The final National Coastal Condition Assessment (NCCA) 2010 is now available.  To better answer questions about the condition of waters across the country, EPA and its state and tribal partners have conducted a series of surveys under the National Aquatic Resource Surveys (NARS) program.  The NCCA 2010 is the most recent in this series of surveys. The key goals of the NCCA 2010 are to describe the ecological condition of the nation’s coastal and Great Lakes nearshore waters, how those conditions are changing, and the key stressors affecting those waters.  The survey uses a statistical design to sample 1,104 randomly-selected sites that represent the condition of the larger population of coastal waters in the conterminous United States.  This is the first time the nearshore waters of the Great Lakes have been included in a national statistically-based survey.

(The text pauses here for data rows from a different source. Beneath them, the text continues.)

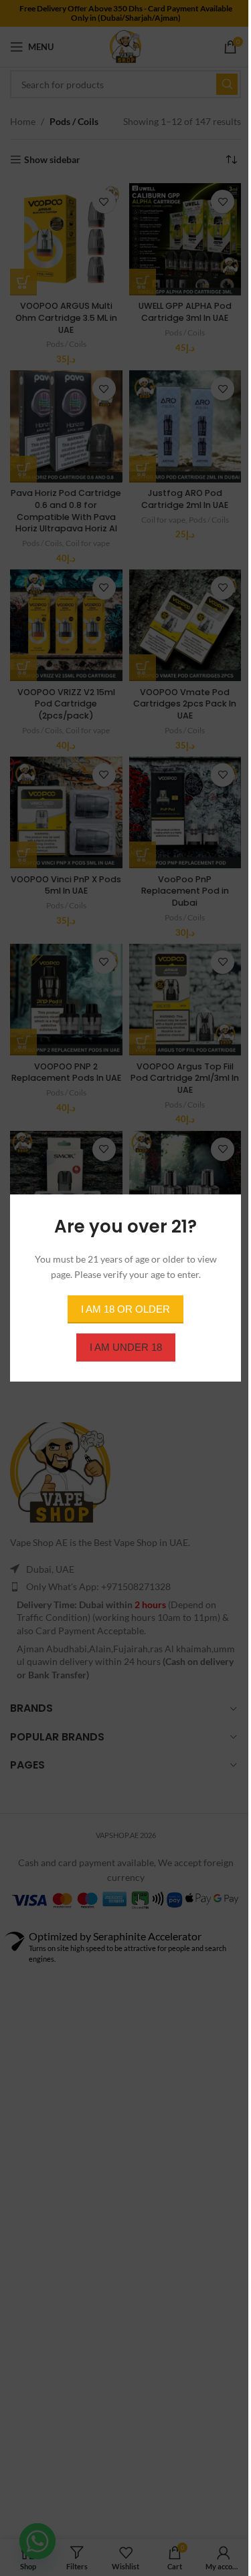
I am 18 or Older (125, 1309)
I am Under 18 (126, 1347)
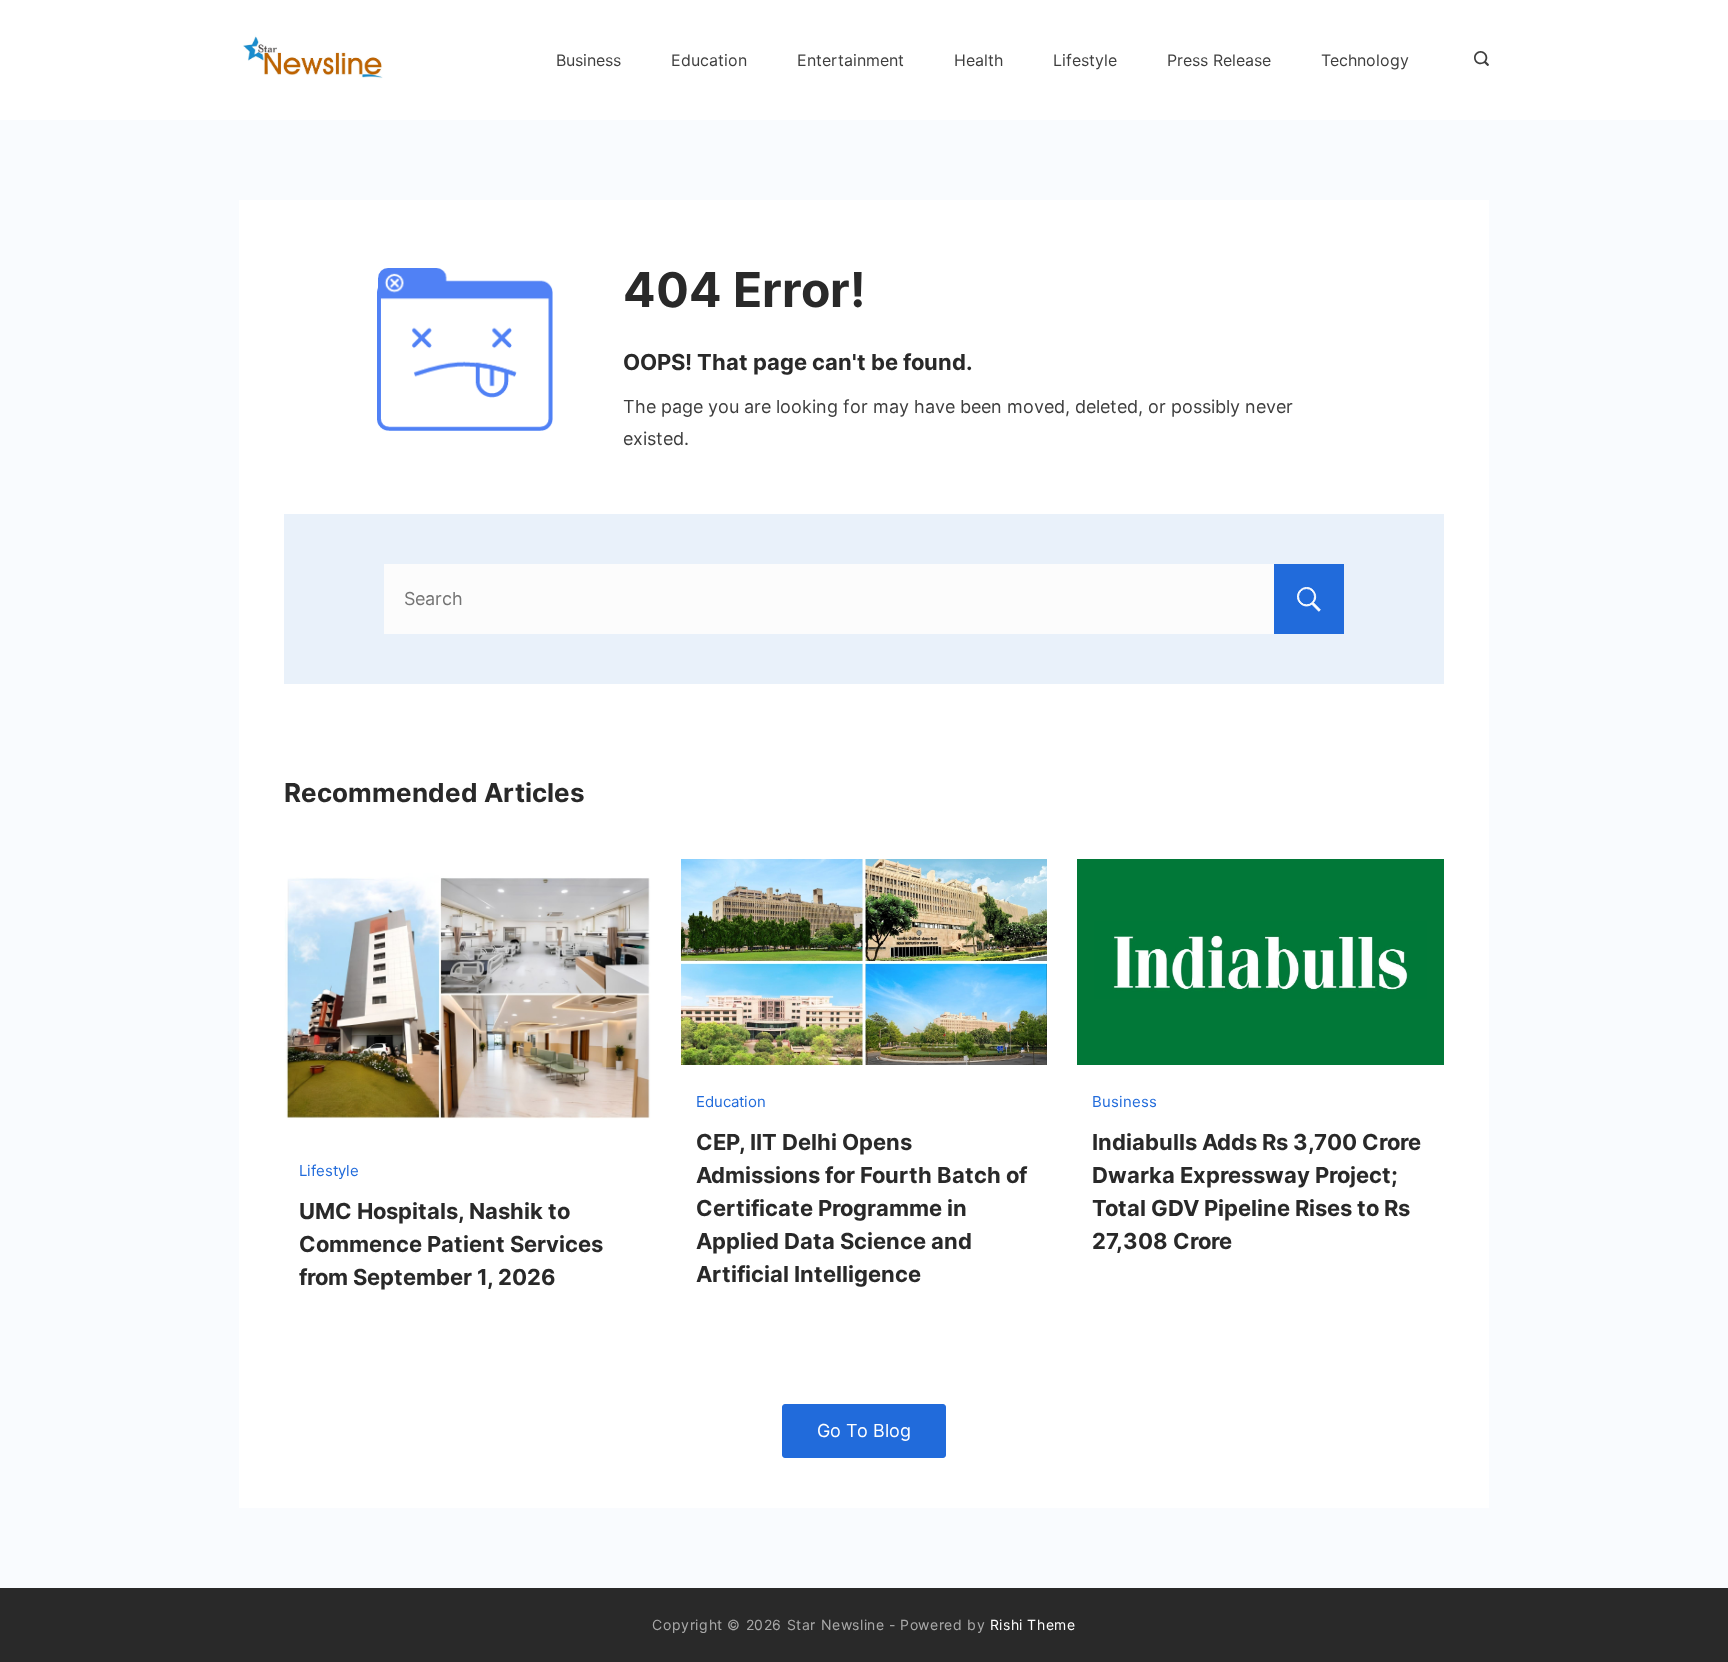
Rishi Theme (1033, 1624)
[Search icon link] (1476, 60)
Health (978, 60)
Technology (1365, 60)
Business (588, 60)
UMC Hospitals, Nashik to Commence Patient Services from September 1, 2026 (451, 1244)
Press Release (1219, 60)
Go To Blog (864, 1430)
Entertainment (850, 60)
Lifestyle (1085, 60)
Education (709, 60)
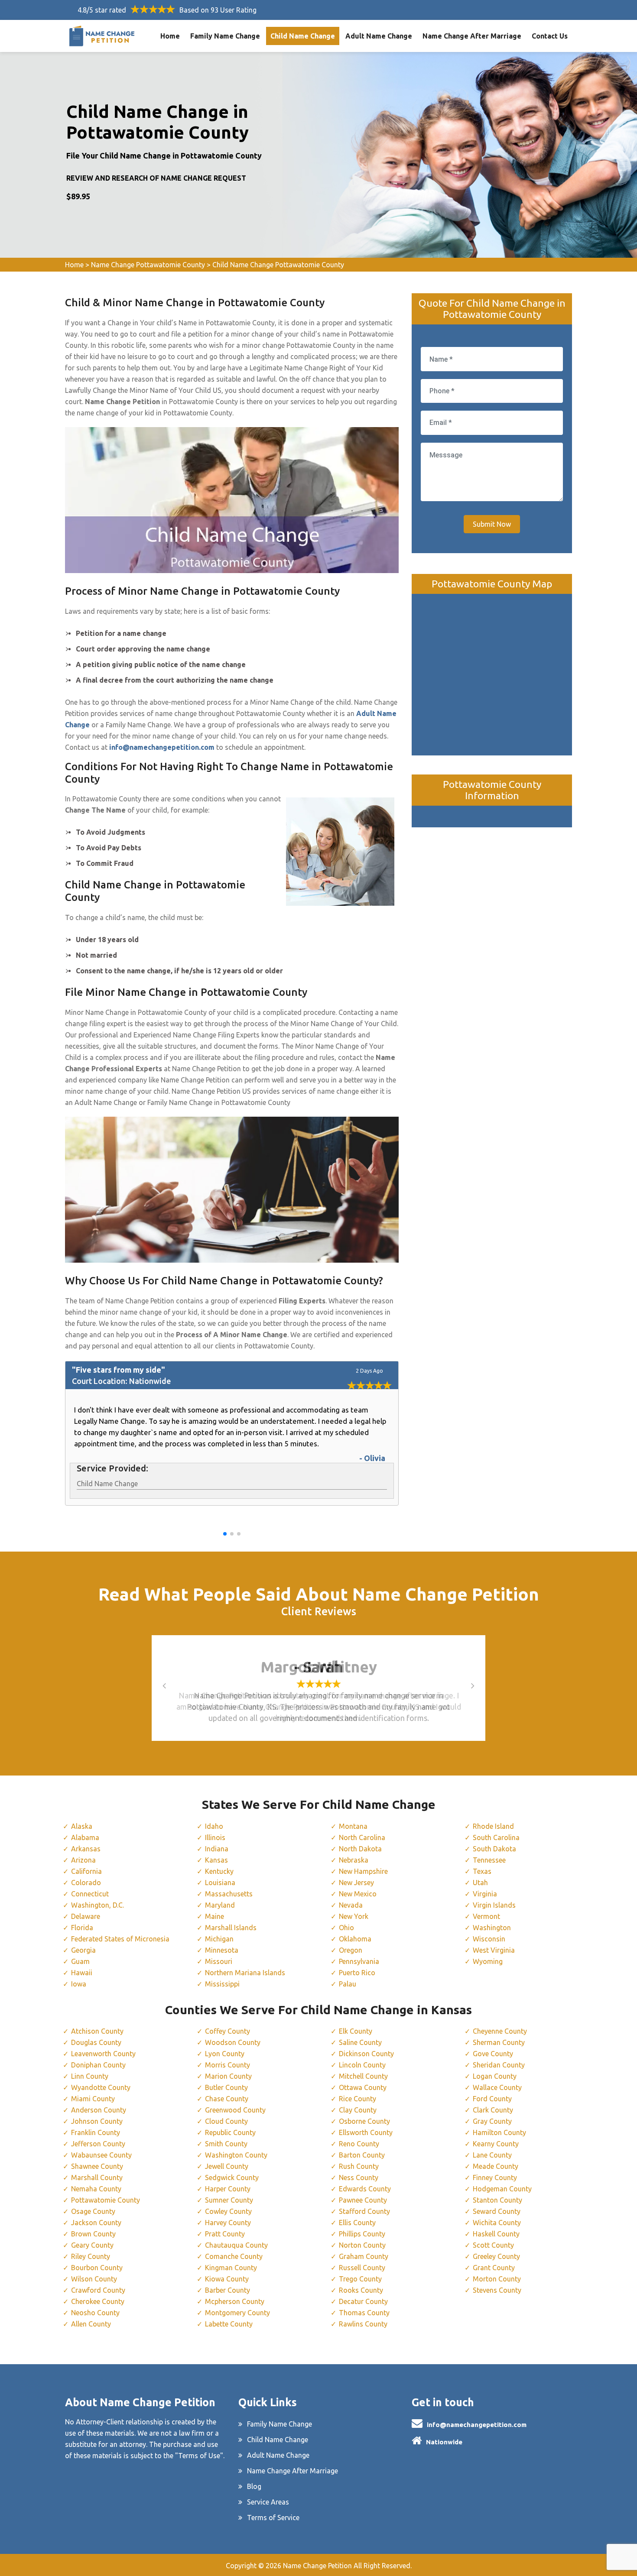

The report finds that more than half of the nation’s coastal and Great Lakes nearshore waters are rated in good condition for biological and sediment quality; while about one third are rated in good condition for water quality and less than one percent are rated in good condition based on the potential harm that fish tissue contaminants pose to predator fish, birds, and wildlife.  Excessive phosphorus is the greatest contributor to the poor water quality rating.  Selenium is the greatest contributor to the poor rating for potential harm to predator fish, birds and wildlife from fish tissue contaminants.